* WHAT YOU WILL DO *
1. Translate this sentence from the passage on ancient democracy into French: "Therefore, we will not deal specifically with ancient democracy as a historical object."
2. In the passage on ancient democracy, what is ancient democracy to be considered only as?
3. Continue the passage on ancient democracy from where it stops.

* PAGE EXCERPT *
* * * * *

It must not be imagined that, among its inventors, the term “democracy” had a clear meaning, devoid of ambiguity: this is an illusion derived from the historical vision that ended up forging the very idea of ​​the ancients in its political guise. But we cannot, in this volume, analyze the various facets of the democratic phenomenon in Greek antiquity. We will not attempt to clarify the complex nature of the various types of "popular government" as described by early observers. Therefore, we will not deal specifically with ancient democracy as a historical object. It will be considered only as the beginning of a constantly reconstituted tradition.[1]

Democracy has often been discussed in studies on the “inheritance of the ancients”, considered from a political and ideological point of view. This will not be our object of study either; we must not limit ourselves to recovering old themes, images and models in modern political reflection and activity. The inheritance of ancient concepts does not depend only on explicit references to classical societies; on the contrary, every mention of democracy, regardless of having Antiquity as its starting point, contributes to forging what the Greek political form becomes for each interpreter. The world that is about to experience the French or Bolshevik Revolution cannot consider the problem of democracy, or “old” democracy, in the same way as the world that considers the revolutionary experience to be over.

* * * * *

* SUPPLIED MATERIAL *
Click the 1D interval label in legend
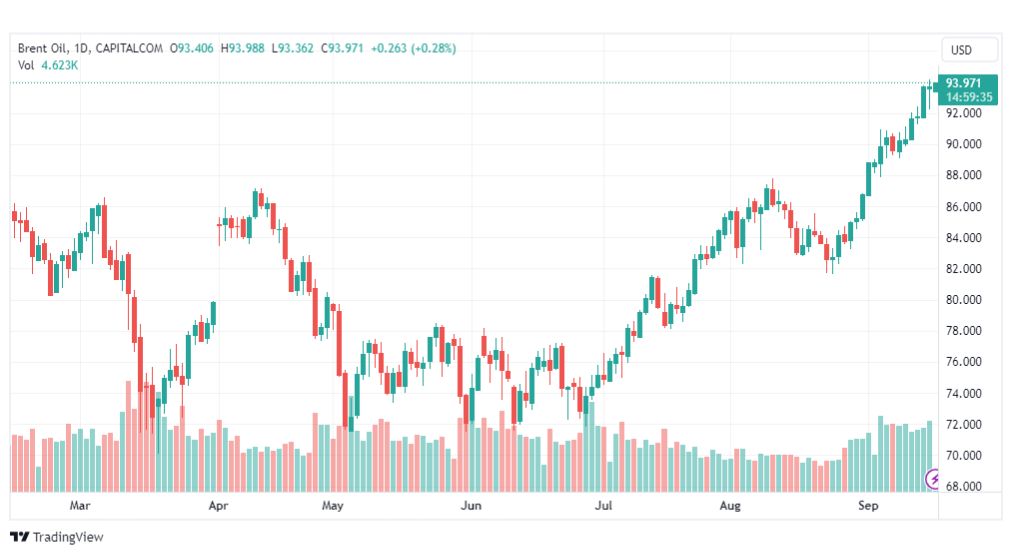This screenshot has width=1012, height=555. (81, 48)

* * * * *

* ANSWERS GIVEN *
1. Par conséquent, nous ne traiterons pas spécifiquement de la démocratie antique en tant qu'objet historique.

2. The beginning of a constantly reconstituted tradition.

3.
We will observe, in these pages, the process of transformation of democracy in a double perspective: as a creation and, at the same time, as an expropriation. What was designated in the thinking of the ancient Greeks with the term 'democracy' was successively rejected as a peculiarity of a bygone era. In a continuous process of transmission and translation of sources, this word came to designate realities different from those initially considered, and, as a consequence of this transposition, it was possible to reflect, in the modern and contemporary world, on a “democracy of ancient”. The existence of other democracies, different from the one thought by the inventors of the term and by its first theorists, was admitted and is admitted, realities that are denominated, however, in the same way.

Accepting the existence of a democracy “of the ancients”, or “of the Greeks”, we dispossess the Greeks of a term created by them. But in this process, on which the democratic practices of the moderns are based, not only the word was often taken away from its inventors, but also the object: it has often been asserted that the ancient Greeks were never fully democratic. In the long journey of reading, translating and transposing the ancient word, many recognized the position of the Greeks as precursors; but others denied that they deserved that position, or downplayed their importance in relation to earlier or succeeding ages. Thanks to this denial, or to this resizing, it was possible to constitute, in the modern and contemporary world, a “new” democracy.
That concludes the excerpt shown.